» Required action 1
Write out everything in the article on emission deadlines for power projects from "India may extend" down to "India’s power projects.".
» Required action 2
According to the article on emission deadlines for power projects, what share of India's installed power generation capacity is fueled by coal?

» Extract provided

[Start of section]

India may extend power projects’ emission deadline to December 2019

Experts say a lot of effort has gone into devising strict emission standards for thermal power plants and the focus should now be on their implementation


According to estimates, the retrofitting cost of an old power project to meet the new standards will be around Rs1 crore per MW. For new projects, the cost may be around Rs50 lakh per MW.
According to estimates, the retrofitting cost of an old power project to meet the new standards will be around Rs1 crore per MW. For new projects, the cost may be around Rs50 lakh per MW.

New Delhi: The environment ministry is likely to defer the implementation of the stringent emission norms that may have resulted in higher electricity tariffs, by two years to December 2019, in a move that would bring succour to nearly two-thirds of India’s power projects.

The ministry of environment, forest and climate change (MoEFCC) has decided to amend the Environment (Protection) Rules, 1986, with the Environment (Protection) Amendment Rules, 2015, wherein the deadline to meet the strict norms for emissions of particulate matter (PM), sulphur dioxide, nitrogen oxides, mercury and reduced water usage by coal-fuelled thermal power plants was fixed as December 2017.

In India, the biggest emitter of greenhouse gases after the US and China, 61% of the installed power generation capacity of 3,10,005 MW is fuelled by coal.

The Indian Express on 9 February reported that the government has decided to relax the December 2017 deadline and even dilute the standards it had set. The move to implement new standards has seen stiff resistance from electricity generation firms including state-owned NTPC Ltd. “Implementing the standards will result in (the price of) electricity generated from these projects going up by around 50 to 60 paise per unit...MoEFCC may extend the deadline to December 2019,” said a person aware of the development, requesting anonymity.

According to estimates, the retrofitting cost of an old power project to meet the new standards will be around Rs1 crore per MW. For new projects, the cost may be around Rs50 lakh per MW.

Another person aware of the development, who also did not wish to be identified, said, “MoEFCC may be revisiting the guidelines for sulphur oxides (SOx), nitrogen oxides (NOx) emitted by the thermal power projects given the stiff opposition by the developers due to electricity tariffs going up.” India, the world’s third largest energy consuming economy after the US and China, plans to achieve 175 GW of renewable energy capacity by 2022 as part of its commitments to the United Nations Framework Convention on Climate Change adopted by 195 countries in Paris in December 2015.

[End of section]

(Stored records)
[Start of section]

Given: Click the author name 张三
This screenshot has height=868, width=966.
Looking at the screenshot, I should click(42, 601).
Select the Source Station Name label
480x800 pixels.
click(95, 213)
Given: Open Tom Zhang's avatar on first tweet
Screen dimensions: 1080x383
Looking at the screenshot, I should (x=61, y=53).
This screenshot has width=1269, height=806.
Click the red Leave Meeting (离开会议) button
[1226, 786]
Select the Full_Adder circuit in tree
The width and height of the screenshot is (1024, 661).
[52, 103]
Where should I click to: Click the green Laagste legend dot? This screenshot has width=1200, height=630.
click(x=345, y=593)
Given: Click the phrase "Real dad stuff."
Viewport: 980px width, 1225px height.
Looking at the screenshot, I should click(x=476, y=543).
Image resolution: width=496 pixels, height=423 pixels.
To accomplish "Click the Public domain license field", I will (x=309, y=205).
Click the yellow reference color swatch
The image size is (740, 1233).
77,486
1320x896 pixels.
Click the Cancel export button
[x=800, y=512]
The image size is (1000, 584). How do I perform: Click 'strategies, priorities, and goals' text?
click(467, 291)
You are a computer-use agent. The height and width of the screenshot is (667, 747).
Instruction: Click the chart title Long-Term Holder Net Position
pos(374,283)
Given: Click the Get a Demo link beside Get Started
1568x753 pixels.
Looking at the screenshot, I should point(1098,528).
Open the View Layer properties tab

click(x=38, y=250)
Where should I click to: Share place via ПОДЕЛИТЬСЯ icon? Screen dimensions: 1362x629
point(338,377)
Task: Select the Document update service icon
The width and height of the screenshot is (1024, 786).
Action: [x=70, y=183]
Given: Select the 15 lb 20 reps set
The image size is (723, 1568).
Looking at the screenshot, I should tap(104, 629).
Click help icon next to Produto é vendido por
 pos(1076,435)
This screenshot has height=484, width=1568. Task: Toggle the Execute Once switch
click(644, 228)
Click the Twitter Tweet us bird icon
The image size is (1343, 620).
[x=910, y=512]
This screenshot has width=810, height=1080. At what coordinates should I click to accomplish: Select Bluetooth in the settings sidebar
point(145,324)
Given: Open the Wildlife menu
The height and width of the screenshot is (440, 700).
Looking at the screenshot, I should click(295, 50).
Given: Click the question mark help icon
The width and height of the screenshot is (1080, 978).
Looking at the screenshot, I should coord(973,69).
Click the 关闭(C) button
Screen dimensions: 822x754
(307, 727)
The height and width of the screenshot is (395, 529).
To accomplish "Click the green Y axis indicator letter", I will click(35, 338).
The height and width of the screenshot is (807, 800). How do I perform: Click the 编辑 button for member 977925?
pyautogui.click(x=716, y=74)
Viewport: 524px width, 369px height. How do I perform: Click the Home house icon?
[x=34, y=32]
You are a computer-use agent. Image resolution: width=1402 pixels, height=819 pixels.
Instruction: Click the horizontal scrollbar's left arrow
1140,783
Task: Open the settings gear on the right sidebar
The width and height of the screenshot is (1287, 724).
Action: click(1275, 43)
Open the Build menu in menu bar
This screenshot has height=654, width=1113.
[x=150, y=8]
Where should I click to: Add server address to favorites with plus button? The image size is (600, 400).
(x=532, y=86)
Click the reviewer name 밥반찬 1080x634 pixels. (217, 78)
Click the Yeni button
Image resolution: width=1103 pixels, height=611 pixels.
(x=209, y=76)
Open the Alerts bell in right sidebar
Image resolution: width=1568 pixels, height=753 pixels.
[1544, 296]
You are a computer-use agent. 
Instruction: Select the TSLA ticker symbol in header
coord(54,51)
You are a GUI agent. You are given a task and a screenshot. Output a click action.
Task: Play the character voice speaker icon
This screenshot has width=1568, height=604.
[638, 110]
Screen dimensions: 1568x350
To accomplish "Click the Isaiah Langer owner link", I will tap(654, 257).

[End of section]

» Exercise result 1
India may extend power projects’ emission deadline to December 2019

Experts say a lot of effort has gone into devising strict emission standards for thermal power plants and the focus should now be on their implementation


According to estimates, the retrofitting cost of an old power project to meet the new standards will be around Rs1 crore per MW. For new projects, the cost may be around Rs50 lakh per MW.
According to estimates, the retrofitting cost of an old power project to meet the new standards will be around Rs1 crore per MW. For new projects, the cost may be around Rs50 lakh per MW.

New Delhi: The environment ministry is likely to defer the implementation of the stringent emission norms that may have resulted in higher electricity tariffs, by two years to December 2019, in a move that would bring succour to nearly two-thirds of India’s power projects.

» Exercise result 2
61% of India's installed power generation capacity of 3,10,005 MW is fuelled by coal.